Hamlet in the East Riding of Yorkshire, England

Bellasize is a hamlet in the civil parish of Blacktoft, in the East Riding of Yorkshire, England. It is situated approximately 5 mi east of the market town of Howden.

==History==
The name of the hamlet derives from the French meaning beautiful seat (belle + assis, belasis, belasyse), and has the same derivation as Belsize. Historically in the wapentake and liberty of Howdenshire. Bellasize was formerly a township in the parish of Eastrington, from 1866 Bellasize was a civil parish in its own right, on 1 April 1935 the parish was abolished and merged with Blacktoft, Eastrington and Laxton, part also went to form Gilberdyke.
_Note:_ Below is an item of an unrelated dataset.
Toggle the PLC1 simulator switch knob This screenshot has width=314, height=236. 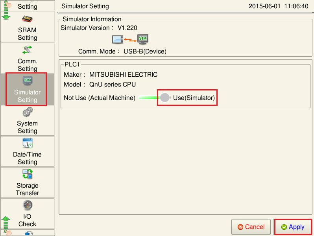(x=165, y=98)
In 1931 the parish had a population of 122.

===RAF Bellasize===
Fields to the south of the village were used by the Royal Air Force (and the Royal Flying Corps) as RAF Bellasize between 1916 and 1919, and 1939–1945. During the First World War, the site was used by No.s 31 and 76 Squadrons in the Home Defence role. During this period, it was noted that the 33 acre site was prone to flooding from the nearby River Ouse. It was pressed back into service during the Second World War as a relief landing ground for No. 4 Elementary Flying Training School, who were based at nearby Brough airfield (to the east). The site had a grass runway which extended to 2,000 ft.